By the mid-1970s the Western genre was winding down following its dominance in Hollywood for so many years, short of a few Westerns by Clint Eastwood that kept the genre ticking over. Another series of films winding down by the mid-1970s were the run of adaptations of Alistair MacLean novels. It started with the war film, The Guns of Navarone (1961) and continued through the decade and into the ’70s with The Satan Bug (1965), Ice Station Zebra (1968), Where Eagles Dare (1969), Puppet on a Chain (1971) and When Eight Bells Toll (1972) (there was also a smaller film, The Secret Ways, 1961). Anyone growing up in the 1970s would have an Alistair MacLean on their bookshelves (Wilbur Smith can also be added to that list). Breakheart Pass (1975) was one of the last of the run of good films. The films that followed: Golden Rendezvous, Caravan to Vacarres (both 1977), Force 10 From Navarone (1978) and Bear Island (1979) were less satisfying and less fun.
Breakheart Pass was one of the few novels that was a script first and written for the film. As Kim Newman says on an extra on the disc, there is no sub-text or deeper meaning tot he film, but instead represents pure entertainment, like all of MacLean’s stories. There are elements running through Breakheart Pass as there are in most of the aforementioned films: action, suspense, mystery, murder, treachery and duplicity, all under the broad brush strokes of different genres: war, western, Cold War drama, aventure and thriller. Breakheart Pass is almost entirely set on a train, which of course itself, as with any good train thriller, with the action kept moving at a good rate of knots. The story is set in 1871 in the wintery Rocky Mountains with a train that is heading to Fort Humboldt in northern California where a reported diptheria outbreak has broken out. The train has troops on board, Governor Fairchild of Nevada (Richard Crenna) and and his fiancée Marica (Jill Ireland), the daughter of the fort’s commander.

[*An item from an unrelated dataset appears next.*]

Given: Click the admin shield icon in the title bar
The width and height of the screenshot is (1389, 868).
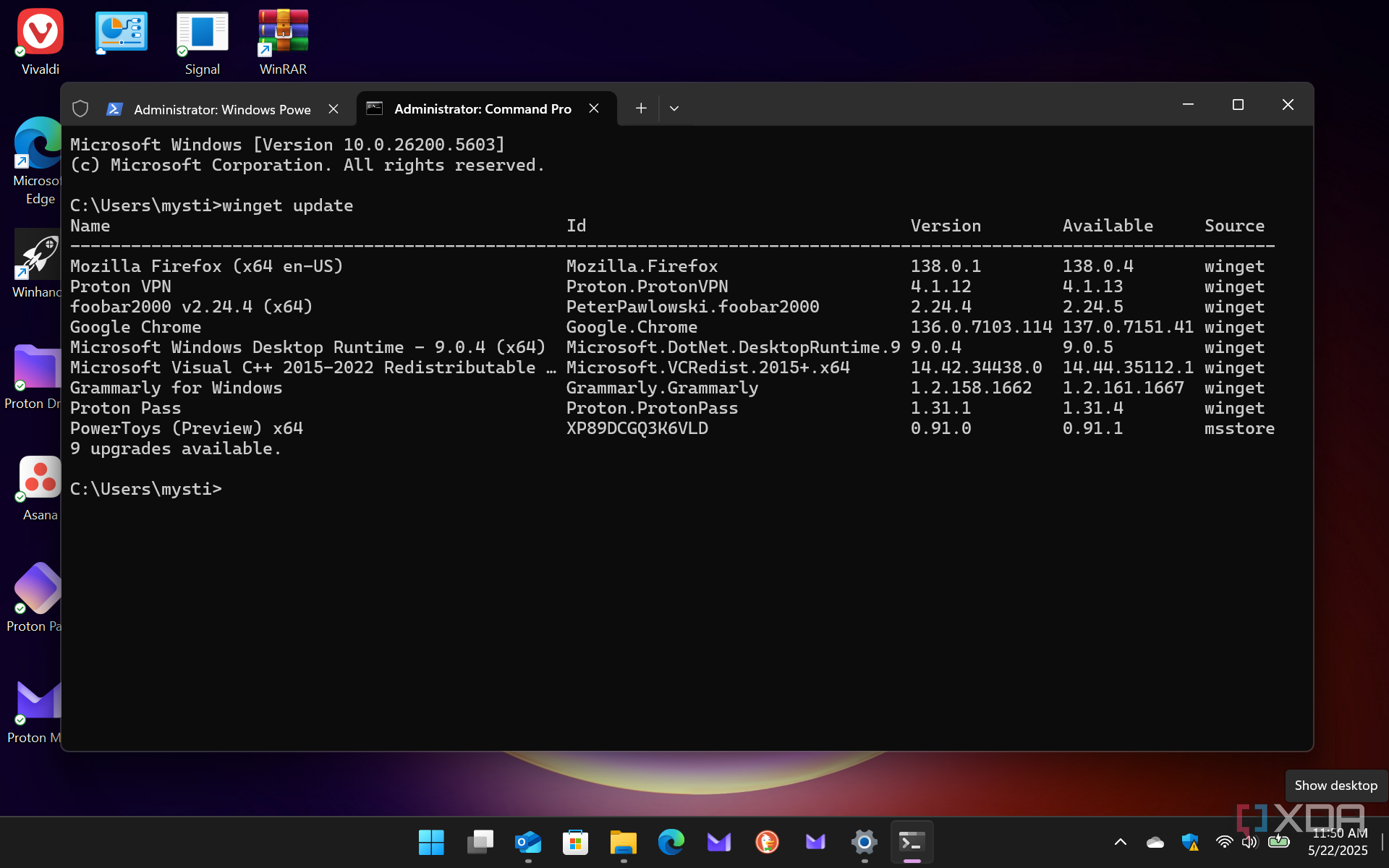Looking at the screenshot, I should 80,109.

Fairchild is transporting medical supplies to the fort. There are also a host of other people on board including U.S. Marshal Pearce (Ben Johnson) who is escorting a wanted man for gambling, cheating and murder, John Deakin (Charles Bronson). Deakin is in fact a government agent who believes that someone on the train is murdering people and smuggling weapons and supplies to rebellious Indians.
The film is peppered with exciting action. And what good discerning action film doesn’t have a fight on top of a train? This one has snow and ice added to the mix as Bronson (or rather at times his obvious stunt double) fighting on top of the train as it rattles over gorges as he fights the cook (played by former champion boxer Archie Moore) in one of many exciting sequences in the film. There is an element here that the story may have been influenced by the critical success of Murder on the Orient Express released the year before. Nevertheless, it comes as no surprise who the chief villain is, but as to who else is involved it keeps its cards close to its chest. Still that does make for a little bit of a mash-up ending.
This film is one of the better Bronson vehicles before his films became very standard action fare. It’s directed by Tom Gries who only directed a handful of films, a couple of which were Westerns: Will Penny (1967) starring Charleton Heston and 100 Rifles (1969) starring Jim Brown and Raquel Welch. Clearly he is able to handle the action well, even if the plot gets a little out of hand in places. The support cast has some of the great American character actors of the 1970s including Crenna, David Huddleston, Charles Durning, Ed Lauter, Bill McKinney and Ben Johnson. Johnson was one of the great underrated Western actors of his generation. He had starred in John Ford’s brilliant Wagonmaster (1950) in which he played the part of a very good substitute for John Wayne. His career really reached a new high when he won an Oscar for Best Supporting Actor in Peter Bogdanovich’s The Last Picture Show (1971). The other is one of the only female actors in the film, Jill Ireland. Ireland appeared in most of Bronson’s films since the early 1970s when he became Mrs. Charles Bronson. Ireland is never a very good actress, but isn’t bad in this film.
Breakheart Pass is splendid action and moves a long at a good pace. Despite it’s raw location shooting the viewer is best to suspend belief. The picture looks great on this release by Eureka Entertainment. The only extra is a 25 minute talk on the film by Kim Newman and a trailer.